In Los Angeles, I run around in the movie business, going to pitch meetings, strategizing with my manager, hanging out with various actors, producers, directors—professional and wannabes alike. I only work on my scripts on the Amtrak Surfliner that goes back and forth between Los Angeles and San Diego. Sometimes I have lunches with famous people, people you have seen in films and television shows, people you have read gossip about. You might not believe me if I told you, unless you’re someone I know in Los Angeles who knows that particular life. The women I date, if you can call it dating, are actresses and strippers, quite fitting for Tinsel Town romance; one leaves me when I tell her about the child in Tijuana—these two lives cannot intermix, these two lives loathe each other. I stay away from other screenwriters: all they do is gripe and bemoan how their careers are going nowhere, how the studios don’t know they exist, how hard it is to get a rep, how fly-by-night and Name producers alike lie to them. I know all this, I have experienced it, I don’t need to hear it from them, these angry people with their film degrees and grandiose dreams of accepting an Oscar.

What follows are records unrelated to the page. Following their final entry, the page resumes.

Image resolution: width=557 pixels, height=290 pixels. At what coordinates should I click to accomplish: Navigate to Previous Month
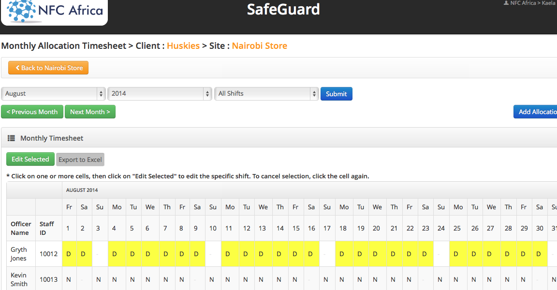(x=32, y=112)
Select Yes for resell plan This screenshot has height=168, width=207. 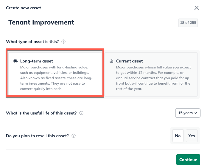coord(192,136)
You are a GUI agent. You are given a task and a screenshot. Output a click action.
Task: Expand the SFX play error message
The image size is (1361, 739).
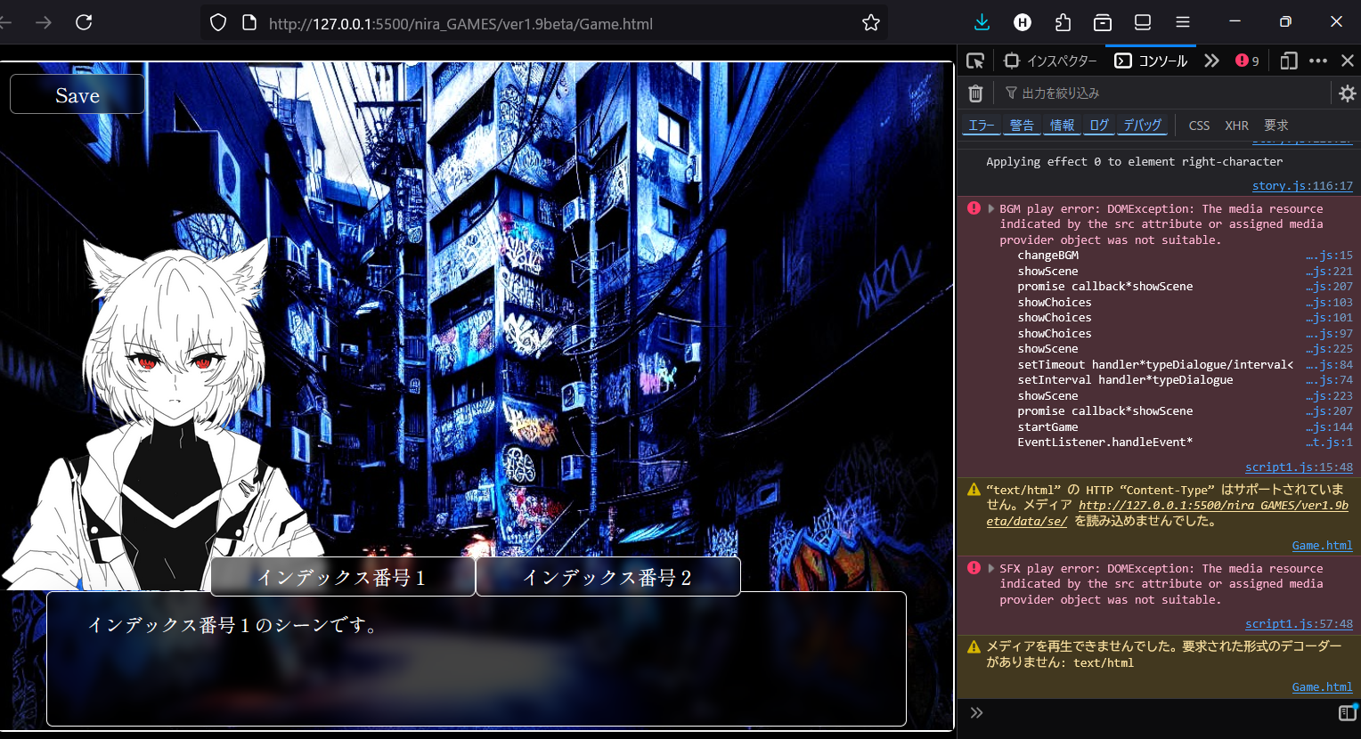coord(990,569)
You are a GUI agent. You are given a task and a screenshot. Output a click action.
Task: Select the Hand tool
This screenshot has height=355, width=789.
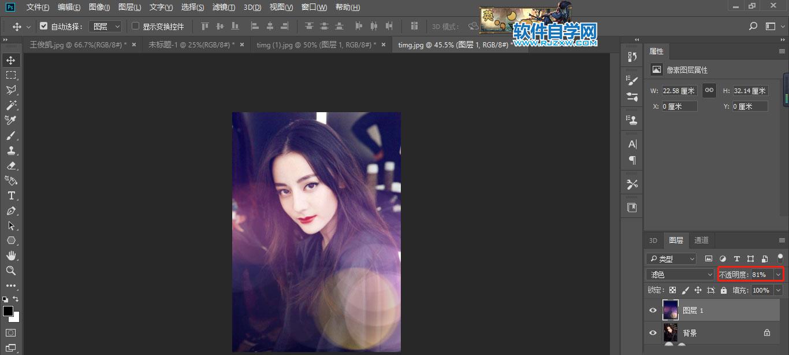pos(11,256)
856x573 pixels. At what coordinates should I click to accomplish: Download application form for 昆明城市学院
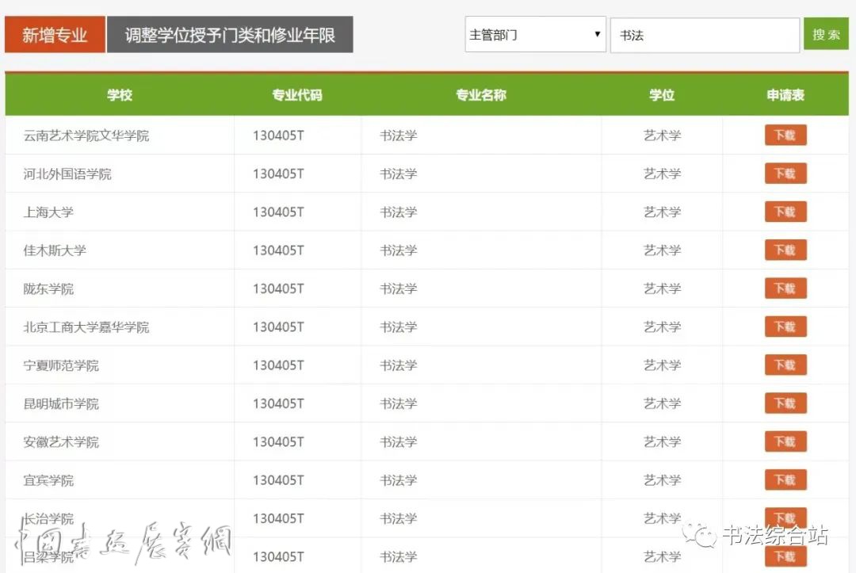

In San Diego, I am a hermit. I can hole myself up in my studio apartment by the beach for two, three weeks, just two cats and me, and not speak to a soul—all my communication is done via email, Facebook, text messages. When I do speak to someone, in person or on the phone, my voice sounds alien, my throat hurts if I talk too long. I order delivery for food, or walk down to the corner store for milk, Gatorade, Snapple, the occasional beer; I walk another block for fast food or good food, depending on my mood. I stay inside and write, and write, not screenplays but essays and stories and novels and the occasional work of academic criticism. Sometimes I will head out to Borrego Springs and become the desert hermit. Sometimes, I will hide in a cubbyhole at a library—SDSU, UCSD, the Law Library downtown, whatever feels fitting for my needs, a space and place I can write non-stop for 8-12 hours, returning to the world a little dazed and fatigued but feeling good about the progress of whatever project I am working on. I do no date: too many relationships in San Diego having ended badly and interfering with my work: women in the bug house, in rehab, the fear and loathing of failure and age.
In Tijuana, I am a journalist (“periodista”) and an accidental father. I still cannot comprehend this life as something real. For years, I have been a reporter for the news wire services, transmitting the latest facts about drug cartel shootings, corrupt cops, corrupt politicos: the next series of headless bodies, of heads rolling down the streets of the blood-stained corridor, of stray bullets and kidnapped gringos. I take rooms in the Hotel Nelson or Santiago Hotel, cheap with an eye on the street: the mariachi bands, the paraditas, the many stray dogs roaming the alleys searching for food. In these small rooms I have two laptops and an iPad. I work on short stories or novels when the journalism is done. I have written one novel, Hard Cold Whisper, during the Three Day Novel Contest. For two years I have been working on a non-fiction book, culminating all my news wire blurts, chronicling the rise and fall of the Arellano-Felix Family and their murderous reign over the region, these Kings of Tijuana, these dealers of meth and death. Some people think I am crazy, my family thinks I will get killed or kidnapped or both; they do not understand the need for this next book, this book that I know will define me as a reporter.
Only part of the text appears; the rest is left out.